Berlin - Zitadelle Spandau

  • Und zum Thema "Spandau" auch noch dies: die lange erwartete Ausstellungseröffnung für "enthüllt-Berlin und seine Denkmäler" auf der Zitadelle hat endlich stattgefunden. Jetzt kann man dort den diversen Geschichten historischer Plastiken nachspüren. Wie erfreulich. Immerhin hatten auch die Lokalnachrichten vom RBB bereits zwei Tage vorher darauf hingewiesen. Hier der Artikel dazu aus dem "Tagesspiegel":
    http://www.tagesspiegel.de/berlin/bezirke…u/13509188.html

  • Das Ensemble der Siegesallee aus dem Tiergarten lohnt einen Besuch, obwohl die Ausstellungsmacher Historie, Künster und ehem. Standort der Siegesallee nicht interessiert. Warum die Figuren der Siegesallee mit Plastik aus der DDR- und Nazizeit kombiniert wurden weiss kein Mensch - auch in der Ausellung bleibt der Zusammenhang verschlossen. Der ausgegrabene Leninkopf vom Denkmal am heutigen Platz der Vereinten Nationen hat viel Geld mit wenig Erkentnis gekostet. Ein zwölftklassiges NVA-Denkmal von Soldaten mit AK-47 will auch nicht recht passen. Will man ersthaft die Künster des Historismus mit den Progandabauten von 33-89 gleichsetzen? Auch das bleibt unklar.
_ _ _
== Aufgabe ==
Beantworte anhand der Seite zur Zitadelle Spandau diese Fragen:
1. Wie heißt die Ausstellung, die auf der Zitadelle eröffnet wurde?
2. Welcher Sender hatte in seinen Lokalnachrichten schon zwei Tage vorher darauf hingewiesen?
3. Von welchem Denkmal stammt der ausgegrabene Leninkopf?

Einträge dazu, wo sich Dinge befinden
_ _ _
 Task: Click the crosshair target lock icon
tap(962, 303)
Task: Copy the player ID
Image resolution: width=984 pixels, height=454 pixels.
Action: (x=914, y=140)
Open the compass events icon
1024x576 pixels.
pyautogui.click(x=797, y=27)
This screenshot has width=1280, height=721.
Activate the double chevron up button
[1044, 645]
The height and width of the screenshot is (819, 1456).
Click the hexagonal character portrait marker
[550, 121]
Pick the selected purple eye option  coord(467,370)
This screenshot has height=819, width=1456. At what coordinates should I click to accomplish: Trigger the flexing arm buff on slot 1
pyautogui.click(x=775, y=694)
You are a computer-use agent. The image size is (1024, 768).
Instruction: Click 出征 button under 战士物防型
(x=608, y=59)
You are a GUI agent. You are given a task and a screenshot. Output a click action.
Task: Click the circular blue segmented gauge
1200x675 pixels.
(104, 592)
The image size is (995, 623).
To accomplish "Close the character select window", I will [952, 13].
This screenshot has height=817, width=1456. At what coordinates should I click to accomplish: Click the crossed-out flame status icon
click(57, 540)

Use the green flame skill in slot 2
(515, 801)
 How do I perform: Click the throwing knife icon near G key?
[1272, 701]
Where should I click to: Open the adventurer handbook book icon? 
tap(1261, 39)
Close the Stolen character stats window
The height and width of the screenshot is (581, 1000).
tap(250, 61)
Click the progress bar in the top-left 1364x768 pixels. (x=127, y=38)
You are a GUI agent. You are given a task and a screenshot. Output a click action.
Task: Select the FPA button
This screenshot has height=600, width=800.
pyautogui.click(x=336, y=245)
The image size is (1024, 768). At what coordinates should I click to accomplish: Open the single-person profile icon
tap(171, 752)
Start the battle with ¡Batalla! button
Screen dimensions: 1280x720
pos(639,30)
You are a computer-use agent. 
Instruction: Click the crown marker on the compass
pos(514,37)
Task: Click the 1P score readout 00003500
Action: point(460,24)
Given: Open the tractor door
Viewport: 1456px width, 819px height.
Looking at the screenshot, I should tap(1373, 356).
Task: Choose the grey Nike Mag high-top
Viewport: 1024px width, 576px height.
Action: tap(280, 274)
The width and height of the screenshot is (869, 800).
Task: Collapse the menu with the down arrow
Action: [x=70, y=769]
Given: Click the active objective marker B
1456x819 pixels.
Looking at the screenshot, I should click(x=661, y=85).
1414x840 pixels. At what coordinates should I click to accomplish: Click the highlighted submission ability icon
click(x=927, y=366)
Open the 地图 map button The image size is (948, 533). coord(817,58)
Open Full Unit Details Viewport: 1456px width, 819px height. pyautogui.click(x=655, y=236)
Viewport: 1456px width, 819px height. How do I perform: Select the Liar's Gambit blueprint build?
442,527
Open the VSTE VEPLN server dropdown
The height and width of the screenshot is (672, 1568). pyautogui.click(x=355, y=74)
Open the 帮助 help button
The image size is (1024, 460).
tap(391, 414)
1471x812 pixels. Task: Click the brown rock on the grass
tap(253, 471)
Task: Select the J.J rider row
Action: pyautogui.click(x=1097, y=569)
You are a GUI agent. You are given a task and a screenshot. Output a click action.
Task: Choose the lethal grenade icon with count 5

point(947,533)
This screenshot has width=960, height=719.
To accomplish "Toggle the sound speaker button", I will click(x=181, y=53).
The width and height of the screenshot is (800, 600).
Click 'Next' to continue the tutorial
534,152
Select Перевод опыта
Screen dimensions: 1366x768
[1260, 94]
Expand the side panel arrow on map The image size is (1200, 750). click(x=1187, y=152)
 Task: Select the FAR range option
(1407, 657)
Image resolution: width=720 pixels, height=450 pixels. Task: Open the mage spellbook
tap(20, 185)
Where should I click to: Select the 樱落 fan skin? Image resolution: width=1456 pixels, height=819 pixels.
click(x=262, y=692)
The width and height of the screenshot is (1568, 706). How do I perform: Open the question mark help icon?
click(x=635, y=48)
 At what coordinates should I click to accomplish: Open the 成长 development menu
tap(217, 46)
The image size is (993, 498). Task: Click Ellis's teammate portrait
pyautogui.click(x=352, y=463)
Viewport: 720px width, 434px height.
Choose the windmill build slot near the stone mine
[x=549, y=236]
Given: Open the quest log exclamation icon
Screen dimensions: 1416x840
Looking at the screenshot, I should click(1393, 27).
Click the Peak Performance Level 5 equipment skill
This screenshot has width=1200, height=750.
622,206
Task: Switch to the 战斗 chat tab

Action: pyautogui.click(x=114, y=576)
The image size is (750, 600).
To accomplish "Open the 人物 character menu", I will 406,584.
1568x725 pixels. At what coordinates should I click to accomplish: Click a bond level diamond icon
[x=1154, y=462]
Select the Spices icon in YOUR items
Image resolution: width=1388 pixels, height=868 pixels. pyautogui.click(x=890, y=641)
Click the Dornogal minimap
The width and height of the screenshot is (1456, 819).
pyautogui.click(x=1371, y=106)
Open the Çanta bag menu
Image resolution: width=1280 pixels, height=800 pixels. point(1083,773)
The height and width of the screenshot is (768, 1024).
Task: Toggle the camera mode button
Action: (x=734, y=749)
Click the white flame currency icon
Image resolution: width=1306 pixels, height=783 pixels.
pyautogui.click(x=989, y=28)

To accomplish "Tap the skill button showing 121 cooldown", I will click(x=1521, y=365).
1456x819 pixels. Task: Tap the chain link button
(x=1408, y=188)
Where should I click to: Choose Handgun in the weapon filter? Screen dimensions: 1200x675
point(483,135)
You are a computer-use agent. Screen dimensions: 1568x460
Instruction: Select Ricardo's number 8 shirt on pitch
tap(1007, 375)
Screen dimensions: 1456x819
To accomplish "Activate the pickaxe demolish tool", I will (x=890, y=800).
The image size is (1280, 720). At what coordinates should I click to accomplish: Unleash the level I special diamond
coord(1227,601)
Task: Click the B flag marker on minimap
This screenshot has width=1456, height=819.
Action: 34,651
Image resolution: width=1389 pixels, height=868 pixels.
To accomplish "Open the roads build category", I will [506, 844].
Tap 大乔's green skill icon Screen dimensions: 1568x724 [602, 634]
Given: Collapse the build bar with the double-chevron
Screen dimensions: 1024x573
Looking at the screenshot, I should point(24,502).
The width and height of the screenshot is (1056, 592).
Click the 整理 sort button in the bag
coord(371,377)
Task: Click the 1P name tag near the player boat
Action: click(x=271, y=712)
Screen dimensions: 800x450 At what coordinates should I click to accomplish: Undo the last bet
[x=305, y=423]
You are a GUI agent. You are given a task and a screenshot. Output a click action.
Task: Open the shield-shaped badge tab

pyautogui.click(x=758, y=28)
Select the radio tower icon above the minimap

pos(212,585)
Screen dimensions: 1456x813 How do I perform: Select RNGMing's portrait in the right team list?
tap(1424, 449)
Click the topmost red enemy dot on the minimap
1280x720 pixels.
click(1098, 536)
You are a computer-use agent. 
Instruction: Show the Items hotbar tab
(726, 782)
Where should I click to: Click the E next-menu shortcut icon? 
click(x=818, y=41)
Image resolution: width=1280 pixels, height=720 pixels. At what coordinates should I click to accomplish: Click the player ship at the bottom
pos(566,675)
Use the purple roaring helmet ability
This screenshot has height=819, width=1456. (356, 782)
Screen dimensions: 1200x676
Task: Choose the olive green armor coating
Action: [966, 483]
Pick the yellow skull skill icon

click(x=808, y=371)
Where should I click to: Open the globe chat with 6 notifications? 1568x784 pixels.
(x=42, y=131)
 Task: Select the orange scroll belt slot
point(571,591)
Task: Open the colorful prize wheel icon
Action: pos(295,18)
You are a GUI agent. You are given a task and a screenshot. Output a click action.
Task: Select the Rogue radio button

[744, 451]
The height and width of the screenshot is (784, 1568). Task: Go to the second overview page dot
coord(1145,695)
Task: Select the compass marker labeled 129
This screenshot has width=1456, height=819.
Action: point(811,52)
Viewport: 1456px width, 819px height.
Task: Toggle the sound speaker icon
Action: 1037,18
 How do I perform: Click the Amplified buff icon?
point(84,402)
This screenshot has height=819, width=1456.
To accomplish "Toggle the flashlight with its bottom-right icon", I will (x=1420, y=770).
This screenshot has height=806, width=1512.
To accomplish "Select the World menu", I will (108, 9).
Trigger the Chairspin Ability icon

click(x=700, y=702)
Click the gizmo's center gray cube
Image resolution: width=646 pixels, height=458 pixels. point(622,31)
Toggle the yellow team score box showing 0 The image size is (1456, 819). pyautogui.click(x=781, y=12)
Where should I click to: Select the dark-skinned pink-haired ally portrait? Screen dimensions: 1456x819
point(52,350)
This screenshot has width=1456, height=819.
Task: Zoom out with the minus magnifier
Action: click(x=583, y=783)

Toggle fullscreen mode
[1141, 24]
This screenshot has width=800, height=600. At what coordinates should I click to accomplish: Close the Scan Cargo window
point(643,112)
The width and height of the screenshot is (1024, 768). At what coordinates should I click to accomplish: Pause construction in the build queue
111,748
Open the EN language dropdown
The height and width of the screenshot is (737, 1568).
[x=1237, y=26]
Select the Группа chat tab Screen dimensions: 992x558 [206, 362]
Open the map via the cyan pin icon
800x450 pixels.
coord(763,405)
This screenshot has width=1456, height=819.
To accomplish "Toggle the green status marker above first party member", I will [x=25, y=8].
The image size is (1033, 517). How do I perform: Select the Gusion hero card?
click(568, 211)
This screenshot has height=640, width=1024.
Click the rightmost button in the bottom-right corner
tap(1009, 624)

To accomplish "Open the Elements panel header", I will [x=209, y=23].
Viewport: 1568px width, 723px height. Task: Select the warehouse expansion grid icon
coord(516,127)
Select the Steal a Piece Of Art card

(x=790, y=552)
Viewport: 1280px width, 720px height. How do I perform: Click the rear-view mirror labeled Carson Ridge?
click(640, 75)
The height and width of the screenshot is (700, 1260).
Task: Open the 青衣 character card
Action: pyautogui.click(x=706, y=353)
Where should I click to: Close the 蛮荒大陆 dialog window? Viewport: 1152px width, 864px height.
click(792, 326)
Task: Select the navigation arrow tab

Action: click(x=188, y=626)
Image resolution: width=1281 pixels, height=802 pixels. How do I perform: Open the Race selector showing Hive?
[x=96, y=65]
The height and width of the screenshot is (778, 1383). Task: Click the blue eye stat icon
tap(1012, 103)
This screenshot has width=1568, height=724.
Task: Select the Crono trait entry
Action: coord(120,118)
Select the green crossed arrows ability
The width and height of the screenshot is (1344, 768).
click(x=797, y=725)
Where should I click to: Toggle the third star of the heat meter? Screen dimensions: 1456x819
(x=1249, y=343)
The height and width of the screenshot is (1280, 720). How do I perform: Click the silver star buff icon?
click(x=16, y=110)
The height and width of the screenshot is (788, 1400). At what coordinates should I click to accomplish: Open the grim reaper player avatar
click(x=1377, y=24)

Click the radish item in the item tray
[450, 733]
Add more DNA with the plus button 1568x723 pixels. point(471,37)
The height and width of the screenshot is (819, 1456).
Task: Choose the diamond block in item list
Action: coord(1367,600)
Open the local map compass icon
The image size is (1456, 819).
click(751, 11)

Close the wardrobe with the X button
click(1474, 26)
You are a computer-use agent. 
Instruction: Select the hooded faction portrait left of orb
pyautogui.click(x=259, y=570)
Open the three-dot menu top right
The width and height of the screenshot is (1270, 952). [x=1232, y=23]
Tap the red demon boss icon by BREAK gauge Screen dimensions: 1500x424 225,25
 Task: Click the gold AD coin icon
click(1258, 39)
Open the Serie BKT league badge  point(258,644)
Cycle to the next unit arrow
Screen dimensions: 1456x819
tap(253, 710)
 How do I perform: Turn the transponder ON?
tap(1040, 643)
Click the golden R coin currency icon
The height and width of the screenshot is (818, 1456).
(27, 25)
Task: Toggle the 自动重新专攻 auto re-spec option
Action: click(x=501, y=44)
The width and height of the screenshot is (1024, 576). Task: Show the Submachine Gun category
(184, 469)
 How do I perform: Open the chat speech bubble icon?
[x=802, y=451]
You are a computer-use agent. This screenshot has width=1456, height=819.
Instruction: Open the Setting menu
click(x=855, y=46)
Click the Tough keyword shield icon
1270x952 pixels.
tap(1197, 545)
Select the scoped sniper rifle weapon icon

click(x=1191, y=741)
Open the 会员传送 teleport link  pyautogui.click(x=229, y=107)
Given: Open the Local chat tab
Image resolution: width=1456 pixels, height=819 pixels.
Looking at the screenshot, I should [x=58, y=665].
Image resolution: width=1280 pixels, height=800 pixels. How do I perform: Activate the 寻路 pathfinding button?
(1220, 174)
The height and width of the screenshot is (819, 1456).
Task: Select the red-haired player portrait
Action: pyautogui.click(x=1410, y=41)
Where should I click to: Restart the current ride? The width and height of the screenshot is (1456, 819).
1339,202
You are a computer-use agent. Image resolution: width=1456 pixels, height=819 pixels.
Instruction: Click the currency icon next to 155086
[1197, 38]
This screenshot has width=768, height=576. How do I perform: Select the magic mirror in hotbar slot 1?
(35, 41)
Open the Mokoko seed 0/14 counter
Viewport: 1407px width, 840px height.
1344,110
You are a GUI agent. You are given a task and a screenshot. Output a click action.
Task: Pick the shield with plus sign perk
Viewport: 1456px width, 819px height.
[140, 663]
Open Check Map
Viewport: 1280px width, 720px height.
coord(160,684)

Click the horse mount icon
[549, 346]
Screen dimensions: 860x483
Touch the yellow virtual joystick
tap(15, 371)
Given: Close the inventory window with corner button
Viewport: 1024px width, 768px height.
_ _ _
== Erwartete Antwort ==
1. "enthüllt-Berlin und seine Denkmäler"
2. Der RBB
3. Vom Denkmal am heutigen Platz der Vereinten Nationen